Tabii bu endişe sadece dairede oturan kiracılarda değil, işyerindeki kiracılar içinde geçerli…
Ülke genelinde bir ekonomik sıkıntının olduğunu artık kimse inkar etmiyor, sanayicisinden tüccarına, esnafından çiftçisine, vatandaşından emeklisine kadar herkes haykırıyor…
Çarkların zor döndüğü, insanların evine ekmek götürmekte zorlandığı bir dönemde kiralara yapılacak zam oranları büyük önem teşkil ediyor. Örneğin; asgari ücrete yüzde 25 zam yapıldığını düşünürsek, kiralara da yüzde 35-40 zam yapılırsa bu adaletli olur mu?
Asgari ücretle çalışan birisi yüzde 25 zam alacak, oturduğu evin kirası ise yüzde 35-40 artacak. Kişi aradaki yüzde 15 ve 20’lik kısmı nereden karşılayacak? Hiç bunu düşünen var mı?
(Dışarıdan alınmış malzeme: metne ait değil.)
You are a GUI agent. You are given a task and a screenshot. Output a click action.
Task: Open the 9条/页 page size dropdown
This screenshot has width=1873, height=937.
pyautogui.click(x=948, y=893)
Suriyeliler’in gitmesiyle kiraların ateşi düşecek denildi, ama ortada düşen bir ateş falan görmüyoruz. Bu gidişle de düşmez. Çünkü Gaziantep, bir sanayi kenti olduğu için her zaman göç alır. Evi birisi tutmaz ise başka birisi tutar, ama o ev tutulur.
Şu var, kira zamlarında artış azalmış olabilir ancak sonuçta yükseliyor. Dolayısıyla burada en büyük iş mülk sahiplerine düşüyor. Ellerini vicdanlarına koyacaklar, kendilerini kiracılarının yerine koyarak empati yapacaklar. Ona göre bir zam oranı belirlemeliler.